Quel zoom choisir pour ce documentaire, pour ce clip, pour cette fiction, lorsque l’on cherche des optiques multifocales peu encombrantes et pas trop lourdes? Ou parce qu’on part tourner loin, parce que le financement contraint de partir en équipe légère ou avec un équipement réduit ?

Nous sommes nombreux à nous poser et nous reposer ces questions régulièrement… Que va-t-on alors privilégier ? L’ouverture ? La couverture focale (le range) ? Selon le projet, est-ce que la stabilisation devient un impératif ? Pourquoi choisir des optiques photo versus des optiques « de cinéma » ?

Quel zoom pour quel projet ?

Depuis la grande convergence qui a vu les équipements traditionnels du cinéma, de la vidéo et de photographie se combiner pour plonger les chefs opérateurs dans le cinéma numérique, chaque nouvelle caméra, chaque nouveau capteur, chaque nouvelle optique repose les questions de l’accessoirisation, de la praticité, et in fine de notre façon de produire des images dans des contextes de production qui se transforment eux-mêmes avec les évolutions des modes de diffusion.

Malgré le fait que nos images soient de plus en plus regardées sur les écrans des ordinateurs et des smartphones, leur qualité technique et le soin que nous apportons à leur production deviennent toujours plus exigeants, tant le grand public, cinéphile ou non, s’habitue à voir en petit des superproductions pourtant destinées auparavant au grand écran. En somme, même si cela semble paradoxal de tourner en 4K et plus pour que nos films soient vus sur des écrans de 5 pouces, le public est aujourd’hui capable de percevoir la qualité technique et artistique de l’image, quel que soit le type de projet.

Ce qui au passage, et paradoxalement aussi, nous autorise plus que jamais à se jouer des attendus qualitatifs d’une image projetée sur grand écran, que l’on pourrait par exemple fabriquer avec son smartphone… Pourquoi pas, si l’histoire, le récit, la rendent pertinente?
Paradoxalement toujours, nous avons aussi compris que la taille du capteur ne correspondait pas à une définition « logique », le capteur des smartphones pouvant produire des vidéos 4K alors que le capteur S35 de l’Alexa Mini ne va pas au-delà du 3.2K…
Paradoxalement encore, nous avons fini par « dépasser » les dimensions du capteur S35, qui fut une référence commune, horizon ultime des caméras vidéo il y a de cela une quinzaine d’années, pour atteindre l’amplitude du capteur LF. Ce dernier, sous l’appellation 24×36, fut pendant longtemps le capteur le plus classique et populaire du monde de la photographie, dont les optiques sont pourtant censées être moins performantes que nos optiques de cinéma.

Être chef opérateur aujourd’hui, c’est pouvoir composer avec une incroyable variété de caméras, de formats, d’optiques, et d’esthétiques induites, jouer avec du vintage authentique ou du vintage « contemporain » par exemple ! Et bien entendu « cinémoder » ou recarrosser une optique photo pour les besoins de la cause.
C’est très vrai pour les primes mais pour les zooms cela peut être plus délicat car la construction des zooms est plus complexe.

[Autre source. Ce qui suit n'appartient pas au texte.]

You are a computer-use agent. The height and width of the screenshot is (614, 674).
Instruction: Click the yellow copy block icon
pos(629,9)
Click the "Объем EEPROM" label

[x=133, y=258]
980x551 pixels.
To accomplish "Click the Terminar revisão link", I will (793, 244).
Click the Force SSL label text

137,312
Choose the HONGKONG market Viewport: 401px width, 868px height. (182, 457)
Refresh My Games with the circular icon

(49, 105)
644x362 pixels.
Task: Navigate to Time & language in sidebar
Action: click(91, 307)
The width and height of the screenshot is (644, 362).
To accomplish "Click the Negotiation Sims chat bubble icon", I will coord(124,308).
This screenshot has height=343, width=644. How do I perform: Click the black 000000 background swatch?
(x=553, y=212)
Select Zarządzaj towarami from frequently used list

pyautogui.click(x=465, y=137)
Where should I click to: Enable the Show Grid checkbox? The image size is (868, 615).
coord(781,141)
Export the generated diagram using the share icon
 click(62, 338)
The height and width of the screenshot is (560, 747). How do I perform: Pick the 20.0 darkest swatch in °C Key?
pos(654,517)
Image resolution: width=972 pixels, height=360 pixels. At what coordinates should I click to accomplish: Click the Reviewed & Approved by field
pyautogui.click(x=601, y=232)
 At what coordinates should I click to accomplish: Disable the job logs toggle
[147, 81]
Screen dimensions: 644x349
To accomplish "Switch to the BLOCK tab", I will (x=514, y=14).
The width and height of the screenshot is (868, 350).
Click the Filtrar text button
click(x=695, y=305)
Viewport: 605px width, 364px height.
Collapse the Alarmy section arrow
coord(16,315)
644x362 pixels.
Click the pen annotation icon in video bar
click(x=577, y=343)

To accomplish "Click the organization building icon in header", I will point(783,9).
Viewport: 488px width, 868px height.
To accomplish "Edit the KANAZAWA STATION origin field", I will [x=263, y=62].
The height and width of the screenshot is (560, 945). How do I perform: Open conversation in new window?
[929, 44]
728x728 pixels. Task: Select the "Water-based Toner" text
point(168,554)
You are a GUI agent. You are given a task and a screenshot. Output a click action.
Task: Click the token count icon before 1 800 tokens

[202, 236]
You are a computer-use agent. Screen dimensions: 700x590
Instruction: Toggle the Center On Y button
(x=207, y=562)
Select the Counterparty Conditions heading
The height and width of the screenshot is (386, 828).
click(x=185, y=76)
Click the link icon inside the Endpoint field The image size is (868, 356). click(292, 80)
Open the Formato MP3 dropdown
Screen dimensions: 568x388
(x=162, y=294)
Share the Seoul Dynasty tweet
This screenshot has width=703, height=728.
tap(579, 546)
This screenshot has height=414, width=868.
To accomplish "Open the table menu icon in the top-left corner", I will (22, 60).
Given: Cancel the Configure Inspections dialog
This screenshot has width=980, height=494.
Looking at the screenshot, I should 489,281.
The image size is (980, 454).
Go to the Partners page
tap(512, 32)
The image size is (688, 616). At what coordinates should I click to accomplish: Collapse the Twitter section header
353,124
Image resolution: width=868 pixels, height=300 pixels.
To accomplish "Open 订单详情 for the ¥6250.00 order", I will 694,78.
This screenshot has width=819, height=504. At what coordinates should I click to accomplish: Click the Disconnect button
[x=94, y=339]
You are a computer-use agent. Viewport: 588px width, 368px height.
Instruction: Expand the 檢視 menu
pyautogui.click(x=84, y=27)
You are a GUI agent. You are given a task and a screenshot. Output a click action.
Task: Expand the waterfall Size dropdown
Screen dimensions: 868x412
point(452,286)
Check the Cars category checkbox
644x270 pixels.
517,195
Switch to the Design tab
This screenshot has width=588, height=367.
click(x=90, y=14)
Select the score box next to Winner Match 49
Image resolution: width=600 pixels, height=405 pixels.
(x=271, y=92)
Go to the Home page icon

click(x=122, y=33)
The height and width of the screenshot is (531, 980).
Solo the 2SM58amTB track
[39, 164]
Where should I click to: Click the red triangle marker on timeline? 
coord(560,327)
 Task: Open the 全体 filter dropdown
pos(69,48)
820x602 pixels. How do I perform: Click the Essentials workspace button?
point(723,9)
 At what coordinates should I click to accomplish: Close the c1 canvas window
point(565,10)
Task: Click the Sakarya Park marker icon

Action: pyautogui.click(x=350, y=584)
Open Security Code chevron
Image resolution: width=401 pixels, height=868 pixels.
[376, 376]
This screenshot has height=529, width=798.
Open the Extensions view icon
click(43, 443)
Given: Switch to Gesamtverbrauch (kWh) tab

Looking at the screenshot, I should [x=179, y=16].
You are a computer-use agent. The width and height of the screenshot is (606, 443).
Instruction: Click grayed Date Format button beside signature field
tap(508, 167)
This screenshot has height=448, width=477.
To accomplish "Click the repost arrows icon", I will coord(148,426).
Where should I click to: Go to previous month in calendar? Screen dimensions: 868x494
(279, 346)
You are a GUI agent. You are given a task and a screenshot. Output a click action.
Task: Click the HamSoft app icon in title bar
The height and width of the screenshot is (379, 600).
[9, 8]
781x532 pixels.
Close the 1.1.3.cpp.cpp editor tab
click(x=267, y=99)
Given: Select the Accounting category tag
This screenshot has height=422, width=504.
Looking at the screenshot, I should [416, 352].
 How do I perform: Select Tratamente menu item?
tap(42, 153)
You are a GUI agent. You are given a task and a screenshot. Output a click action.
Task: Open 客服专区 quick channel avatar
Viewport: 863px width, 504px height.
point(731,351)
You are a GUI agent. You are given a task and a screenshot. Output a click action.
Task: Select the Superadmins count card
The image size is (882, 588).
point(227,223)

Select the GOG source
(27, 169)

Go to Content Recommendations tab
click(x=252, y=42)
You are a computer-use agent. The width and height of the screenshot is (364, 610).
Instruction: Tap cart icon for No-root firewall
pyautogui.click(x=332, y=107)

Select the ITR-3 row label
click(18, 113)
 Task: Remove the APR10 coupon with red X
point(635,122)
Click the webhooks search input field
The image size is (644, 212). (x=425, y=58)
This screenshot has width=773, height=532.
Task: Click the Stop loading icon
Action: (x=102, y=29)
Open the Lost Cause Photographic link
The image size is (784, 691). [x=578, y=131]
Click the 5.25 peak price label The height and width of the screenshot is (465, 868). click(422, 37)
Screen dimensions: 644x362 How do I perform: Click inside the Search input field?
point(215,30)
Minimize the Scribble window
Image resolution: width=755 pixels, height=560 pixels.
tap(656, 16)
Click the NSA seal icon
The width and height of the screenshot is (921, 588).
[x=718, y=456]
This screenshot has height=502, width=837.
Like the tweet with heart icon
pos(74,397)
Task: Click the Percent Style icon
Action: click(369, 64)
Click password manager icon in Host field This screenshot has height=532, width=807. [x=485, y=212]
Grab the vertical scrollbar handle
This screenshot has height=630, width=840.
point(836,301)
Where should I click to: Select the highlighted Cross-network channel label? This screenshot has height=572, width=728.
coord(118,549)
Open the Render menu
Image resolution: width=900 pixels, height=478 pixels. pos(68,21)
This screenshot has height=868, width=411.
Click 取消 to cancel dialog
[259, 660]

On sait notamment qu’il y a peu de chances que les zooms photo restent parfocaux à l’usage, et le recalage (uniquement en SAV) est souvent bien trop coûteux pour être rentable. On sait aussi qu’en situation de tournage on préférera un diaph constant, ce qui élimine aussi une partie des zooms photo. Ces préambules étant exposés, comment faire son choix, pour partir en tournage avec des zooms légers et compacts ?

Un document de référence

Pour aller au-delà des brochures et des vidéos des constructeurs, nous avons voulu voir  ce qu’induisait concrètement le choix d’un ou plusieurs zooms lightweight, de façon empirique et impressionniste, sans jugement sur le rendu de l’image. Après tout, nous ne sommes pas ingénieurs, mais bien chefs-opérateurs, en prise avec la réalité du matériel tout autant qu’avec notre condition physique et notre manière de voir et de faire.
Nous vous proposons donc un panorama, à date, des zooms compact et « lightweight » disponibles en location en France. Vous trouverez via CE LIEN un document de référence, qui à défaut d’être exhaustif, constitue une base de réflexion.
Nous remercions notre partenaire PhotoCineRent, qui nous a accueilli pour ce passage en revue.

Les zooms Full Frame

Si la plupart des zooms photo de l’époque argentique sont « full frame » tout comme la plupart des zooms photo contemporains qui nous intéressent, il existe encore peu de zooms ciné FF, c’est à dire des zooms carrossés pour la prise de vues cinématographique dont le cercle image couvre les capteurs FF.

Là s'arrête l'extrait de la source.